** Input records follows **

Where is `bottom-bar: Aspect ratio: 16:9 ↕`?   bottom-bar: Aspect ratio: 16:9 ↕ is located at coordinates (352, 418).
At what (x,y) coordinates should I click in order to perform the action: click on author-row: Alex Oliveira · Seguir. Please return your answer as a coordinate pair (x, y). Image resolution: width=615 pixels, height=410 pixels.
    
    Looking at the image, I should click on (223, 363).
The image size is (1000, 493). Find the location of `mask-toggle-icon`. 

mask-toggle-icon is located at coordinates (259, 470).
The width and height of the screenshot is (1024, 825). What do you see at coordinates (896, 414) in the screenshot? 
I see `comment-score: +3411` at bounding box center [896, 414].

** End of Input records **

#### Goal of the exercise:
Retype every item above character for character, keeping the original line order.

#### Output below:
Where is `bottom-bar: Aspect ratio: 16:9 ↕`?   bottom-bar: Aspect ratio: 16:9 ↕ is located at coordinates (352, 418).
At what (x,y) coordinates should I click in order to perform the action: click on author-row: Alex Oliveira · Seguir. Please return your answer as a coordinate pair (x, y). Image resolution: width=615 pixels, height=410 pixels.
    
    Looking at the image, I should click on (223, 363).
The image size is (1000, 493). Find the location of `mask-toggle-icon`. 

mask-toggle-icon is located at coordinates (259, 470).
The width and height of the screenshot is (1024, 825). What do you see at coordinates (896, 414) in the screenshot? 
I see `comment-score: +3411` at bounding box center [896, 414].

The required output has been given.